- _Text section_
British Prime Minister Boris Johnson apologised after a video surfaced showing his staff laughing and joking about a party in Downing Street during a Christmas Covid-19 lockdown last year when such festivities were banned.
For more than a week, Johnson and his team have repeated that no rules were broken in late 2020 after the Mirror newspaper reported there had been several parties including a wine-fuelled gathering of 40 to 50 people to mark Christmas.
On Wednesday, he said he was furious over the video, which was shown by ITV late on Tuesday, but that he had been repeatedly assured there had not been a party.
Opposition Labour Party leader Keir Starmer accused Johnson of "taking the public for fools", while Ian Blackford of the Scottish National Party called for Johnson to resign.
It is the latest misstep by an administration which has been criticised over its handling of a sleaze scandal, the awarding of Covid-19 contracts, the refurbishment of Johnson's Downing Street flat and the chaotic evacuation from Afghanistan.
With reports that the government could implement tougher Covid-19 measures as early as Thursday to try to slow the spread of the Omicron coronavirus variant of the coronavirus, it could also persuade many people to ignore any new rules.
"I apologise unreservedly for the offence that it has caused up and down the country and I apologise for the impression that it gives," he told parliament.
Disciplinary action would be taken if it was found that rules were broken, he said.
"But I repeat ... that I have been repeatedly assured since these allegations emerged, that there was no party and that no Covid rules were broken."
He also pledged to "get on with the job", accusing the opposition for trying to "muddy the waters about events or non-events of a year ago".
After days of denials, the video aired by ITV, Allegra Stratton, who was then Johnson's press secretary, was shown at a 2020 Downing Street rehearsal for a daily briefing laughing and joking about a reported gathering.
In the video, a Johnson adviser asks Stratton: "I've just seen reports on Twitter that there was a Downing Street Christmas party on Friday night. Do you recognise those reports?"
Stratton, standing before British flags at an official Downing Street lectern, says: "I went home." She then laughs and smiles. "Hold on. Hold on. Um. Er. Arh." She appears lost for words and looks up.
Stratton, most recently Johnson's COP26 spokeswoman, has resigned.
"My remarks seemed to make light of the rules, rules that people were doing everything to obey. That was never my intention. I will regret those remarks for the rest of my days," a tearful Stratton told reporters outside her home.

- _Task goal_
Can you extend the report on Boris Johnson's apology over the Downing Street party video, picking up right after its final sentence? The items are separate material, unconnected to this report.

Records from a data source:

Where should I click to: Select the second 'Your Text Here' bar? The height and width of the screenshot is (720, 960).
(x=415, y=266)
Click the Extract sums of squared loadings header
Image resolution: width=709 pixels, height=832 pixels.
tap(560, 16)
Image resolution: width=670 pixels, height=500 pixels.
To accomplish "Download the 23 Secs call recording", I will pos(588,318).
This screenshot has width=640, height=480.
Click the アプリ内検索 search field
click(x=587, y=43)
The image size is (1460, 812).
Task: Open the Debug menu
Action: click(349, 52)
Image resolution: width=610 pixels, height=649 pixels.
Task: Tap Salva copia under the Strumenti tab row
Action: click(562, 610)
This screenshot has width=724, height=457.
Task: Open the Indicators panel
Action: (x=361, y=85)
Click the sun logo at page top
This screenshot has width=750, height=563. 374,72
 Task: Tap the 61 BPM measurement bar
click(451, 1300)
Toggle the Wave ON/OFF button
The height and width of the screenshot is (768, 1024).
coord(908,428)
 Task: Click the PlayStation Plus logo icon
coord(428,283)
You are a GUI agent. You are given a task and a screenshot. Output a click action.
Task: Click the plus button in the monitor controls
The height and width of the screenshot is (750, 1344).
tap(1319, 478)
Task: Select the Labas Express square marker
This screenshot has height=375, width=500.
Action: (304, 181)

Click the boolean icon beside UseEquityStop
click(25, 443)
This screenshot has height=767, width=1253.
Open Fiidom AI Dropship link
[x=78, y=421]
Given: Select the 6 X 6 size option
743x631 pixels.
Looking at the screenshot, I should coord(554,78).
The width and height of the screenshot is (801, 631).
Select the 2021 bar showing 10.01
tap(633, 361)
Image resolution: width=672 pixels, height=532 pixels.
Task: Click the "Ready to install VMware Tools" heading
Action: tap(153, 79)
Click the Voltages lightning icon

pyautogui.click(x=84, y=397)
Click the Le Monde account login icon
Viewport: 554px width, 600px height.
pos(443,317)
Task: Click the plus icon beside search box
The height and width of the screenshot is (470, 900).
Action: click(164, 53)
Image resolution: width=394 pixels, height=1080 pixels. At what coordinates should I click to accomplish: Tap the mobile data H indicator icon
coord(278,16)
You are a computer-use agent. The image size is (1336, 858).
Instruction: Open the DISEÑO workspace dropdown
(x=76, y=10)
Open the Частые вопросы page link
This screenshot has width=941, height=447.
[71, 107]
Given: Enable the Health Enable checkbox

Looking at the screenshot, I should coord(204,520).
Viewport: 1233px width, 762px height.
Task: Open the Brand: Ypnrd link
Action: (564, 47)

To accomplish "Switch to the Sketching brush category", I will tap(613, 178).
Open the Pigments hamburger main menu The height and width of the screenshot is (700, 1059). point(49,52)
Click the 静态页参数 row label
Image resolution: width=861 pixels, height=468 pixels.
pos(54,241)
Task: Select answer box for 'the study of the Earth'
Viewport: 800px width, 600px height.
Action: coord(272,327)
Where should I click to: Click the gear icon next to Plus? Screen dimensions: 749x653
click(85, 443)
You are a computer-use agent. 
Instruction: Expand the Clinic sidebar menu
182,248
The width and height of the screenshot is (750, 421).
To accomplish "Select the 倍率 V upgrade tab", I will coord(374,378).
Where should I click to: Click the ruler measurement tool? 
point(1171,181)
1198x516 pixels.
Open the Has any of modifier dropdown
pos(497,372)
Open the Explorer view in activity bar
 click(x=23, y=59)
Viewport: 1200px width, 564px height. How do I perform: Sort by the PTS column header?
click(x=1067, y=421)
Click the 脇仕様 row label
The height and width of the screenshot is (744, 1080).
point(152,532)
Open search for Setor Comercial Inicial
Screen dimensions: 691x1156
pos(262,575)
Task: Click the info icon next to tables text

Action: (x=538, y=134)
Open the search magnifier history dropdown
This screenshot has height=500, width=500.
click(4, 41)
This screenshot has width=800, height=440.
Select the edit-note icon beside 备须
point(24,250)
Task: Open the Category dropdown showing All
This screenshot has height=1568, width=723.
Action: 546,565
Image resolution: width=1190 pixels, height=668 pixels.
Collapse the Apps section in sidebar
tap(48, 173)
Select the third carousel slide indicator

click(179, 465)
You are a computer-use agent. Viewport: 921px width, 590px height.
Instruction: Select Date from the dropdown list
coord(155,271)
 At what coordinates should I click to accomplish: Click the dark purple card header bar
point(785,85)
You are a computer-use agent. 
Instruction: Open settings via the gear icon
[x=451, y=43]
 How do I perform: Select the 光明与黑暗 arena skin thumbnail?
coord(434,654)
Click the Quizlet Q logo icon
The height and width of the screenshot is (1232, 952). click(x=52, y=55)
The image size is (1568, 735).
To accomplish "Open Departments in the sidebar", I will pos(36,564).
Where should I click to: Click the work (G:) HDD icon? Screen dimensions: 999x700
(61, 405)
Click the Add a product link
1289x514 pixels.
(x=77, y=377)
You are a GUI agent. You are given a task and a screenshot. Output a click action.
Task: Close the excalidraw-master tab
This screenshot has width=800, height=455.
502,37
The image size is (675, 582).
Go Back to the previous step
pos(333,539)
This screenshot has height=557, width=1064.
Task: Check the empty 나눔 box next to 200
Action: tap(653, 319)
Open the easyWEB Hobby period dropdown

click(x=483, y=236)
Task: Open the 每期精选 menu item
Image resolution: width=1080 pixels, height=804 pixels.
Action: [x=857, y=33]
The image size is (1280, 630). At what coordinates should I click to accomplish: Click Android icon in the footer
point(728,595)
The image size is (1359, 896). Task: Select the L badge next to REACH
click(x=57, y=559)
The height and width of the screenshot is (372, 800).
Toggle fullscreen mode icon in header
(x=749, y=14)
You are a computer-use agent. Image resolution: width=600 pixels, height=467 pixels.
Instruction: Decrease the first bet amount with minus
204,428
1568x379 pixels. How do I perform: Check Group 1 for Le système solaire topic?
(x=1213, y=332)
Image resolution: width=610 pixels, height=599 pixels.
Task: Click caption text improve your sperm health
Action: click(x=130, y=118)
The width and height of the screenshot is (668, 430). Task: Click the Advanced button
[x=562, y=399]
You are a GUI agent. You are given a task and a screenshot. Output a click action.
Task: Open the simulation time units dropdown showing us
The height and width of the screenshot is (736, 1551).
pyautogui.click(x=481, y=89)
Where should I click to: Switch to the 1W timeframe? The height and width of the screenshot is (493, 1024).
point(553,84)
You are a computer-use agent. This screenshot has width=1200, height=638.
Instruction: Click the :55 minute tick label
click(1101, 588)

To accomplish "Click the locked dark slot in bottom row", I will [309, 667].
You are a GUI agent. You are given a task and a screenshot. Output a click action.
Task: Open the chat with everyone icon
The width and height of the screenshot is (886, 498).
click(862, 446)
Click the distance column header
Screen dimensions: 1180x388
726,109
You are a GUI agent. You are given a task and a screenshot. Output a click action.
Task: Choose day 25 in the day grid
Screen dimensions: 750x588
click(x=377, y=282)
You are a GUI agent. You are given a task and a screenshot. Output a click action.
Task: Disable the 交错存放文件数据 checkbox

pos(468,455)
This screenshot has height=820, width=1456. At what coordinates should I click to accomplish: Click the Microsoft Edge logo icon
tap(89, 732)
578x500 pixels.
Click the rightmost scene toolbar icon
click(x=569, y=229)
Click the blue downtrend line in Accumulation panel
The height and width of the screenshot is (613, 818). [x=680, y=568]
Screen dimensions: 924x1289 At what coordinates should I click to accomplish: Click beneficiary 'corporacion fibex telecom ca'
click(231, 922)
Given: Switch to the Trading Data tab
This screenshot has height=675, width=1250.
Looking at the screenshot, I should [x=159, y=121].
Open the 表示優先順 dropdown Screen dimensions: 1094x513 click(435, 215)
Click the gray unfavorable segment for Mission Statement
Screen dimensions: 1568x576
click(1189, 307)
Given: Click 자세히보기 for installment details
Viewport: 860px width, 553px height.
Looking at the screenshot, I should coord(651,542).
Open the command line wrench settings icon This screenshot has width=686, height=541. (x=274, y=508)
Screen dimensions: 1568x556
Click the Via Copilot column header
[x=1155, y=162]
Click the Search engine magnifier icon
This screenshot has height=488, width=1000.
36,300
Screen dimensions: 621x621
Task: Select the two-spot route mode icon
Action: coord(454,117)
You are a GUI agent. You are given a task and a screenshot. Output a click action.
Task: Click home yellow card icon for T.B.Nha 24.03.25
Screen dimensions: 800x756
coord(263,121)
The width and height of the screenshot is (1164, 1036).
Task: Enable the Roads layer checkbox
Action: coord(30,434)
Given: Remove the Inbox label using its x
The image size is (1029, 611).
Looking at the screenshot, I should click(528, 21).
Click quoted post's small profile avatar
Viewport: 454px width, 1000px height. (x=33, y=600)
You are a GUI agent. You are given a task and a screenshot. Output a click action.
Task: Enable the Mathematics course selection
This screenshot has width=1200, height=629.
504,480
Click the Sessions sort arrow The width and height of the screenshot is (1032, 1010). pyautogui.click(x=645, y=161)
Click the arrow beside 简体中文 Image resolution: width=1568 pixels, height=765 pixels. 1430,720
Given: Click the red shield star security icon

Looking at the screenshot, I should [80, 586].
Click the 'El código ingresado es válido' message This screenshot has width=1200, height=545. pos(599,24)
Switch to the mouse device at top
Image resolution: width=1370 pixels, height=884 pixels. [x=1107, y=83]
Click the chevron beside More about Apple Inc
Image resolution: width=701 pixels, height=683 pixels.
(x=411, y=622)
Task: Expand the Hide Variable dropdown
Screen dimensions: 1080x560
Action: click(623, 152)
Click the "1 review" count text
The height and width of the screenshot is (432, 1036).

- _Result_
"I understand the anger and frustration that people feel. To all of you who lost loved ones, who endured intolerable loneliness and who struggled with your businesses - I am truly sorry and this afternoon I am offering my resignation to the prime minister."
'Caught red-handed'
At the time of the Downing Street gathering, tens of millions of people across Britain were banned from meeting close family and friends for a traditional Christmas celebration - or even from bidding farewell to dying relatives.
Nearly 146,000 people have died from Covid in the United Kingdom and Johnson is weighing up whether to toughen curbs after the discovery of the new Omicron coronavirus variant.
Opposition leader Starmer said it was obvious what had happened at Downing Street.
"Ant and Dec are ahead of the prime minister on this," Starmer said - referring to a popular British comedy duo who have made jokes about the outcry - to loud laughter from opposition lawmakers in parliament.
"The prime minister has been caught red-handed," Starmer said in an exchange with Johnson on the floor of the House of Commons.
Conservative Party lawmaker Roger Gale said that if the House of Commons had been deliberately misled over the party then it would be a resignation matter.
But another Conservative lawmaker said that while the mood in the ruling party was poor, there was not the strength of feeling yet for a move against Johnson.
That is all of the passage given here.